今回は2023年10月1〜4日に滞在していたデンマークについてまとめます。
デンマークはデザイン視点で言えば「北欧デザイン」がとても有名で、また教育費も無償など日本人から見ると羨ましく思う観点が多くあると思います。

今回は北欧デザインの裏側を探るべく、「Danish Design Museum」と「Danish Archtecture Center」に行き、どういう背景でデンマークがこのイメージに成し得たのかを探ろうと思います。
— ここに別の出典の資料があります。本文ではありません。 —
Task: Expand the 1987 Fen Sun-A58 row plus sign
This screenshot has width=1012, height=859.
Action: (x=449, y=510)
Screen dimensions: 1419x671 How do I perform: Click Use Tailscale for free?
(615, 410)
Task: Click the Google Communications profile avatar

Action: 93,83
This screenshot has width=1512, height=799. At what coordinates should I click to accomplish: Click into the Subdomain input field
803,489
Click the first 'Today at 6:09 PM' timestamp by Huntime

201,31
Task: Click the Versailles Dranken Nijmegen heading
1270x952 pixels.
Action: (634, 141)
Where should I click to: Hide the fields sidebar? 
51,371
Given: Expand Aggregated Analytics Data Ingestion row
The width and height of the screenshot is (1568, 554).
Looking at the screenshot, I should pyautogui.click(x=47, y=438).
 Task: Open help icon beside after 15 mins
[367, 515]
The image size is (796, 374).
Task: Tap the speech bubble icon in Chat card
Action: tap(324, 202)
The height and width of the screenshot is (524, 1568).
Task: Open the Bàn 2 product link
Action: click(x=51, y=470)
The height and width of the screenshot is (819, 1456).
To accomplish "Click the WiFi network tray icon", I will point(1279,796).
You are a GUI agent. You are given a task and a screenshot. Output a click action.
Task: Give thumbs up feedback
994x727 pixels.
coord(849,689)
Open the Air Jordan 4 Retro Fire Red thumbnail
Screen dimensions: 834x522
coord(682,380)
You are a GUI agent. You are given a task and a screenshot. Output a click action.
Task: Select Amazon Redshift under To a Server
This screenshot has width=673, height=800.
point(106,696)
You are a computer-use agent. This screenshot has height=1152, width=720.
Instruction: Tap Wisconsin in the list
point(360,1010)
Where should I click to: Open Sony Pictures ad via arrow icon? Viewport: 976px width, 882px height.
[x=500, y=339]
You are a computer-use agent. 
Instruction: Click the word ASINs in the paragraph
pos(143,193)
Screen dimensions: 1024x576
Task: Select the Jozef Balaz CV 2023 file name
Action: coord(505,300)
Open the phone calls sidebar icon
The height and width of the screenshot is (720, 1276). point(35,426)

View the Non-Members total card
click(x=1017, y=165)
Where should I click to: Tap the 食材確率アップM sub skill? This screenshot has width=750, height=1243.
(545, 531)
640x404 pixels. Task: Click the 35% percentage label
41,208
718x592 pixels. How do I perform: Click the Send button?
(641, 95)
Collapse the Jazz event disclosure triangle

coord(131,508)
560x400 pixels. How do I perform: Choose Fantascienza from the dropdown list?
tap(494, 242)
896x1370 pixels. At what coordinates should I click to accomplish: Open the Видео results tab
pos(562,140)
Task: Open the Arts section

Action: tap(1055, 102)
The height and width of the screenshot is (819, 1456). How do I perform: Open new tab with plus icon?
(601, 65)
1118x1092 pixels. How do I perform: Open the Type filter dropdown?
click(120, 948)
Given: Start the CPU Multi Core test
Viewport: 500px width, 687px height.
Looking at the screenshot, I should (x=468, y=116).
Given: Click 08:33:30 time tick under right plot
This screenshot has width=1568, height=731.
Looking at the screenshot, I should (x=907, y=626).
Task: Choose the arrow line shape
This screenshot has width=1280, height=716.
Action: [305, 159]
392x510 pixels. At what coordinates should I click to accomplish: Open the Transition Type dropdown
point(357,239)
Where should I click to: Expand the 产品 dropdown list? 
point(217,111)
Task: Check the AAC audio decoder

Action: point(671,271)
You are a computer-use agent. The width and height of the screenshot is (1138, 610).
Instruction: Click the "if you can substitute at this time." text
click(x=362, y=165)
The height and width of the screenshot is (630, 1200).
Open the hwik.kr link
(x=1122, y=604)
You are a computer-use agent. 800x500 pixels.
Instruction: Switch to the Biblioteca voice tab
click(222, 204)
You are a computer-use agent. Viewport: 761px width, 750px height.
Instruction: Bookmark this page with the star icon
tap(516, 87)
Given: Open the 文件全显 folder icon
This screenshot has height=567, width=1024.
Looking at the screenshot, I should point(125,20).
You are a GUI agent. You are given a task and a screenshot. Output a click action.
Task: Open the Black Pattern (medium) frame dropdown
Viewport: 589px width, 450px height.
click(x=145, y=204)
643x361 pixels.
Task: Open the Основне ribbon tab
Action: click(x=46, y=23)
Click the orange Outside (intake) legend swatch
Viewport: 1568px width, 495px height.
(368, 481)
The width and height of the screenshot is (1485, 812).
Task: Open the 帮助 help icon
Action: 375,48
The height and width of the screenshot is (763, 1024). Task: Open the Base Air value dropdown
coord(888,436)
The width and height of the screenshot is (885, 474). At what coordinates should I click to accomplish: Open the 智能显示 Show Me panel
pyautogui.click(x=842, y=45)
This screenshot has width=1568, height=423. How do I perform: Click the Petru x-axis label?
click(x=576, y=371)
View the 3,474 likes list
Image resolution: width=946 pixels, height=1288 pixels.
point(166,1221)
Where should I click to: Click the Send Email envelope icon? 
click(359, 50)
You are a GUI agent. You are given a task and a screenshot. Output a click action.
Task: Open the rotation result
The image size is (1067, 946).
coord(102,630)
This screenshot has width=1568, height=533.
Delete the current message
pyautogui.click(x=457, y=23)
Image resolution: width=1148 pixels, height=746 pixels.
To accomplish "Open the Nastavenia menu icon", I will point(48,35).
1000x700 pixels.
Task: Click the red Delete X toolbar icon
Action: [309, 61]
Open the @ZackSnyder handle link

Danish Museum of Art & Design
デザインミュージアム・デンマーク

こちらの美術館は1890年に開館した歴史のあるミュージアム。

まずこの美術館の特徴は「ありとあらゆるデザインを一つの施設内で展示している」ことです。こちらの美術館は常設展示と期間限定の展示含めて、5-6つの展示を一度に見られるのですがラインナップが非常に多様。
個人的な解釈で分けると、まず大きく「Future Design」「Historical Design」と二つに分かれ、扱うデザインジャンルとしてデジタルアプリから未来的なプロダクト、絵画やファッションなど、これでもかと言うくらいいろんなデザインが詰め込まれていました。(正直、途中からインプット量の多さでパンクしかけた、、)

未来に関する展示
ミラノでも見覚えのある椅子の展示
ロイヤルコペンハーゲンを彷彿させる食器
ポップカルチャー全盛期の展示
Textileの展示
一度も日本に行ったことないデンマーク人が
収集していた伝統品

先日来訪したロンドンの「the Design Musuem」も、デザインを包括的に扱うタイプの美術館だったので似たものを感じます。(もしかしたら”Design Museum”と名がつくものはこういうものなのかも?)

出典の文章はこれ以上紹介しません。